Entries can be searched by gene or by amino acid variants, or they can be downloaded for custom analyses. The database will be updated quarterly and includes a mechanism for users to contribute novel driver mutations in open collaboration with the Roychowdhury laboratory.
"Currently, pathology laboratories that sequence tumor tissue must manually research the scientific literature for individual mutations to determine whether they are considered a driver or a passenger to facilitate clinical interpretation," Roychowdhury added. "CanDL expedites this time-consuming process by placing key information about known and possible driver mutations that might be effective targets for drug development at their fingertips.”
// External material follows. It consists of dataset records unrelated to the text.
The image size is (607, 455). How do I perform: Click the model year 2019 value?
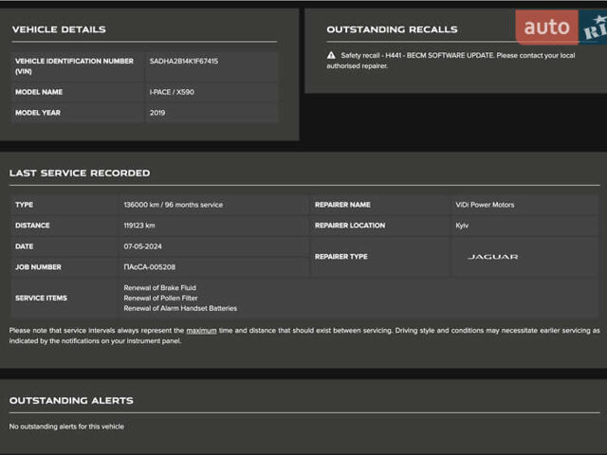tap(157, 113)
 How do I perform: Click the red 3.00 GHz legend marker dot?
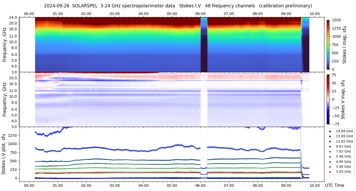pyautogui.click(x=330, y=172)
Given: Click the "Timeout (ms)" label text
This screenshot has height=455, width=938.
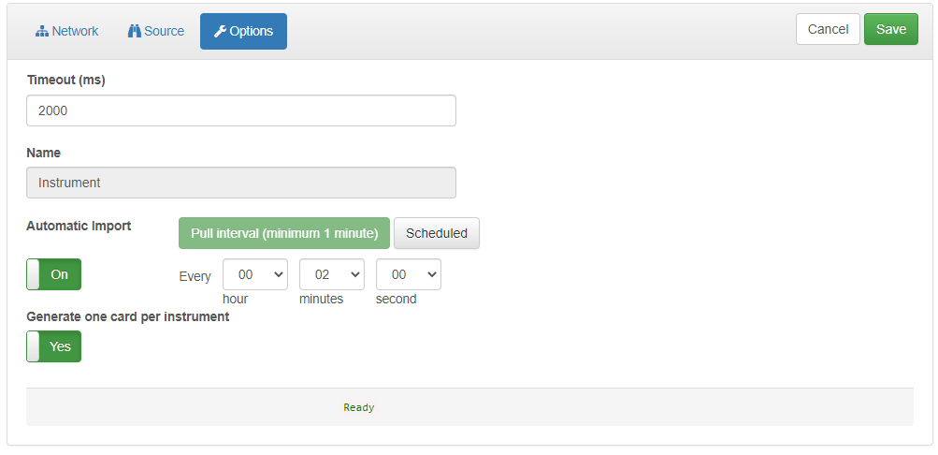Looking at the screenshot, I should tap(66, 81).
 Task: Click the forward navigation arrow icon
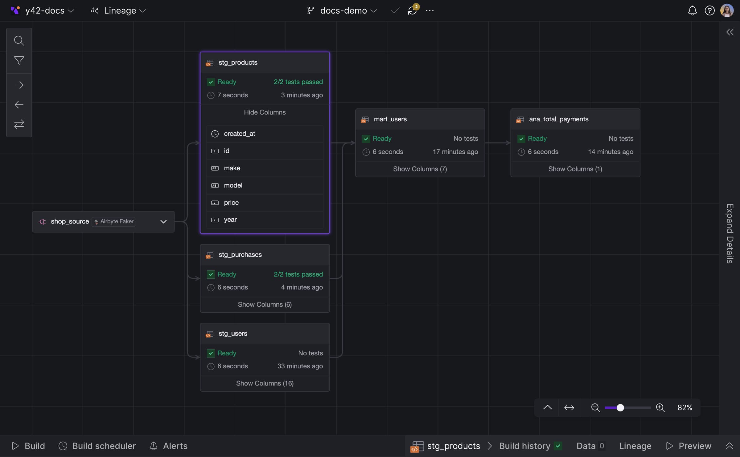coord(19,85)
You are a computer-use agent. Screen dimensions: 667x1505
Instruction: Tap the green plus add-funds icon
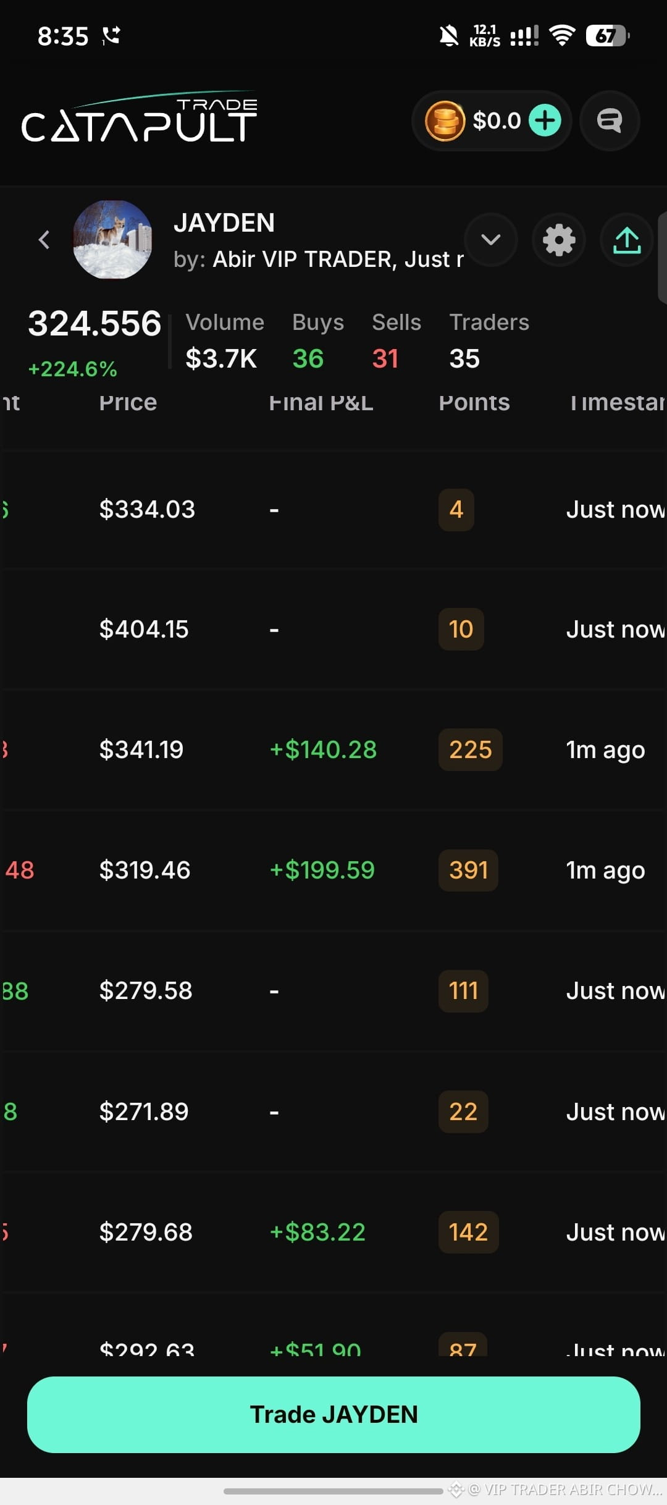[x=545, y=120]
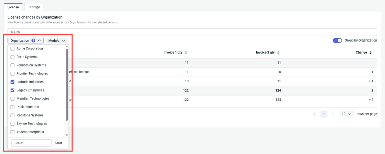Sort by Invoice 2 qty column icon

coord(278,52)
"CanDL does not tell doctors what to do. It places the evidence in the scientific literature at their fingertips, enabling them to read and interpret the information themselves."
Identifying important driver mutations in a patient's tumor cells can also help reveal why some patients in a clinical trial respond well to a novel agent while others do not respond at all. That information can help improve the effectiveness of existing anticancer drugs, and it can identify subsets of patients who would benefit most from particular therapies.
"Overall, this freely available database will facilitate rapid annotation of cancer genomic testing in molecular pathology labs for mutations," Roychowdhury said.